To live the life of a craftsman----is to use one's life as one goes along—to live every day with pleasure in congenial occupation—that is the only thing worth while. The life of a craftsman is a constant daily fulfilment of the final ideal of the man who spends all his time and strength in acquiring wealth so that some time (and he may never live to see the day) he may be able to control his time and to use it as pleases him.

The cross executed by Bernward's own hands in 994 is a superb work, with filigree covering the whole, and set with gems en cabochon, with pearls, and antique precious stones, carved with Greek divinities in intaglio. The candlesticks of St. Bernward, too, are most interesting. They are made of a metal composed of gold, silver, and iron, and are wrought magnificently, into a mass of animal and floriate forms, their outline being well retained, and the grace of the shaft and proportions being striking.
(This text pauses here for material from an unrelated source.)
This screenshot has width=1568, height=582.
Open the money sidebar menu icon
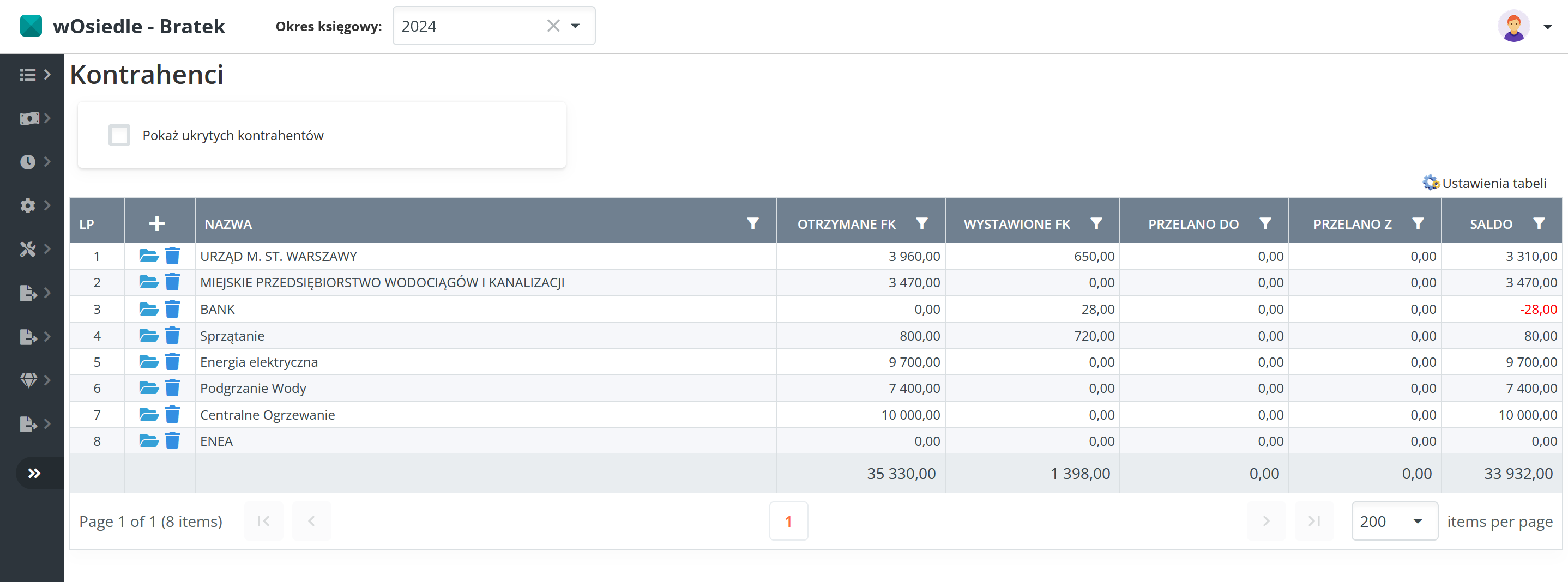29,119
They are partly the work of the mallet and partly of the chisel.

The first Mayor of London, from 1189 to 1213, was a goldsmith, Henry Fitz Alwyn, the Founder of the Royal Exchange; Sir Thomas Gresham, in 1520, was also a goldsmith and a banker. 
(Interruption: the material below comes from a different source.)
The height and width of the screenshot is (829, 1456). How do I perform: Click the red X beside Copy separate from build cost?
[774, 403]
In 1243 Henry III. ordered four silver basins, fitted with cakes of wax with wicks in them, to be placed as lights before the shrine of Thomas à Becket in Canterbury. The great gold shrine of Becket appears to have been chiefly the work of a goldsmith, Master Adam. He also designed the Coronation Chair of England, which is now in Westminster Abbey. 
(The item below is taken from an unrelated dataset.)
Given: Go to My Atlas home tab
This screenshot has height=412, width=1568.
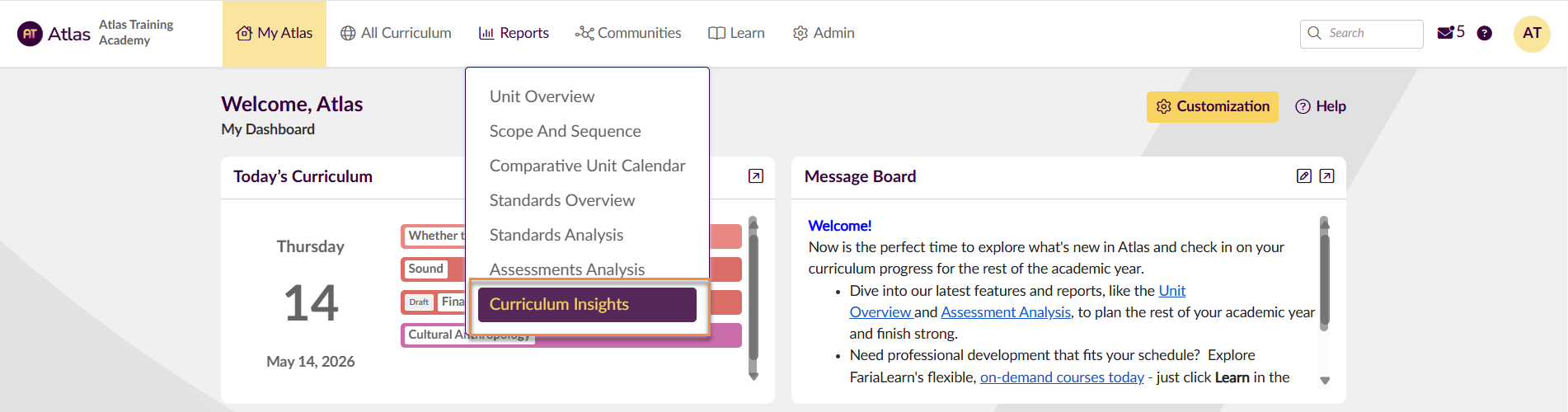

Silversmith's work in Spain was largely in Byzantine style, while some specimens of Gothic and Roman are also to be seen there. Moorish influence is noticeable, as in all Spanish design, and filigree work of Oriental origin is frequently to be met with. Some specimens of champlevé enamel are also to be seen, though this art was generally confined to Limoges during the Middle Ages. A Guild was formed in Toledo which was in flourishing condition in 1423. 

Fynes Moryson, a traveller who died in 1614, says that the goldsmiths' shops in London... are exceedingly richly furnished continually with gold, with silver plate, and with jewels.... I never see any such daily show, anything so sumptuous, in any place in the world, as in London. He admits that in Florence and Paris the similar shops are very rich upon special occasions; but it is the steady state of the market in London to which he has reference. 

It is not always easy to see old church plate where it originally belonged. On the Scottish border, for instance, there were constant raids, when the Scots would descend upon the English parish churches, and bear off the communion plate, and again the English would cross the border and return the compliment. In old churches, such as the eleventh century structure at Torpenhow, in Cumberland, the deep sockets still to be seen in the stone door jambs were intended to support great beams with which the church had constantly to be fortified against Scottish invasion.

Silver has always been selected for the better household utensils, not only on account of its beauty, but also because of its ductility, which is desirable in making larger vessels; its value, too, is less than that of gold, so that articles which would be quite out of the reach of most householders, if made in gold, become very available in silver. Silver is particularly adapted to daily use, for the necessary washing and polishing which it receives keeps it in good condition, and there is no danger from poison through corrosion, as with copper and brass.

In the middle ages the customary pieces of plate in English homes were basins, bottles, bowls, candlesticks, saucepans, jugs, dishes, ewers and flagons, and chafing-dishes for warming the hands, which were undoubtedly needed, when we remember how intense the cold must have been in those high, bare, ill-ventilated halls! There were also large cups called hanaps, smaller cups, plates, and porringers, salt-cellars, spoons, and salvers. Forks were of much later date.